Es haben tatsächlich beide Monitore das Problem, wobei es an Monitor 1 mit DisplayPort bisher nur dreimal oder so aufgetreten ist, mit Monitor 2 andauernd, wenn auch nicht immer. Das DP-Kabel habe ich mir extra neu gekauft, das HDMI-Kabel war jahrelang ohne Probleme an der PS4 in Betrieb.

Ich hab auch die Samsung-Monitore in Verdacht, vielleicht kommen die nicht immer so richtig aus dem Standby. Nach den Monitoren habe ich noch nicht speziell gegoogelt, mal gucken ...


----------



## Herbboy (17. März 2017)

Passiert es denn auch, wenn du sie einfach erst ein paar Sekunden nach dem PC einschaltest?


----------



## Honigpumpe (17. März 2017)

Herbboy schrieb:


> Passiert es denn auch, wenn du sie einfach erst ein paar Sekunden nach dem PC einschaltest?

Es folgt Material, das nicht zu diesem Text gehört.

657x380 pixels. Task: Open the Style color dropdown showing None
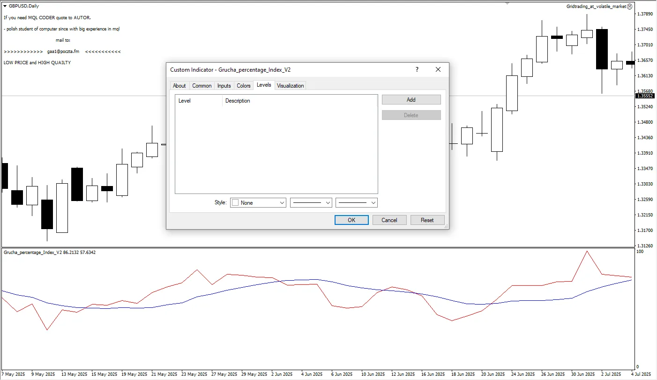[x=258, y=203]
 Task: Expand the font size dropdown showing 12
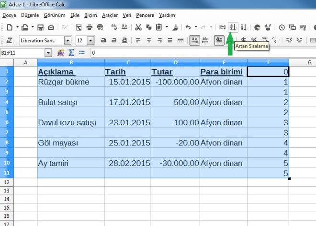click(x=90, y=40)
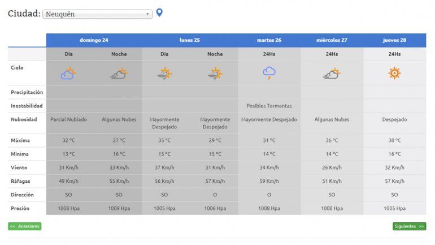
Task: Select the lunes 25 column header
Action: [x=190, y=40]
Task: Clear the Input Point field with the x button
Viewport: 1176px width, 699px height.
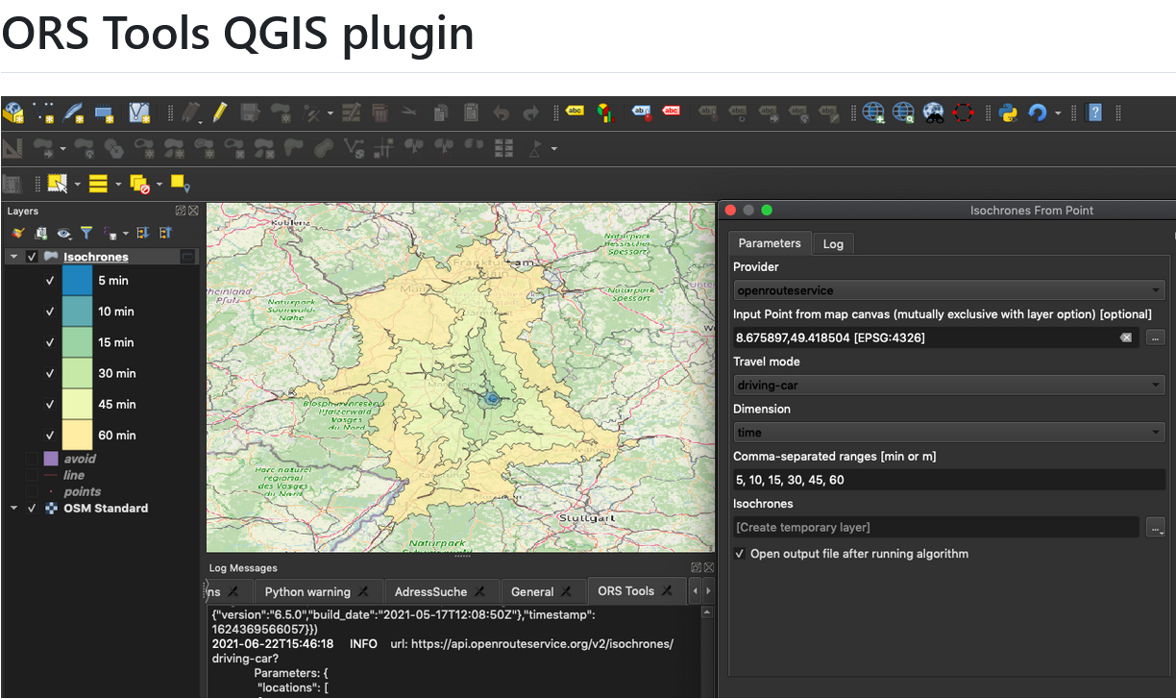Action: [1126, 337]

Ich werd das mal austesten. Mir würde jede Lösung reichen, bei der ich nicht mehr unter den Tisch kriechen muß.


----------



## Herbboy (17. März 2017)

bei meinem benQ ist es so, dass es manchmal mit 144Hz nicht klappt, wenn der Monitor beim Einschalten des PCs schon an ist. Daher mach ich den immer erst an, nachdem der PC schon eingeschaltet wurde.


----------



## Honigpumpe (18. März 2017)

Tja, ich hab schlechte Nachrichten. Monitor 2 über HDMI ist wieder nicht aus dem Standby gekommen. Rechner runtergefahren, Monitore abgeschaltet, Rechner hoch, 30 Sekunden gewartet, beide Monitore angeschaltet, Monitor 2 war mal wieder abgemeldet. Ich mußte wieder unter den Tisch kriechen und HDMI aus- und wieder einstöpseln. Toll, und dafür hab ich nun so viel Geld ausgegeben.


----------



## Herbboy (18. März 2017)

Ist das denn nur dann, wenn du beide dran angeschlossen hast, oder auch wenn nur einer angeschlossen ist?


----------



## Spiritogre (18. März 2017)

Mal ein ganz dummer Vorschlag, mal einen alten Grafiktreiber versuchen!? Gerade bei NVidia habe ich die Erfahrung gemacht, dass das bei Multimonitorbetrieb gelegentlich rumzickt.


----------



## Herbboy (18. März 2017)

Spiritogre schrieb:


> Mal ein ganz dummer Vorschlag, mal einen alten Grafiktreiber versuchen!? Gerade bei NVidia habe ich die Erfahrung gemacht, dass das bei Multimonitorbetrieb gelegentlich rumzickt.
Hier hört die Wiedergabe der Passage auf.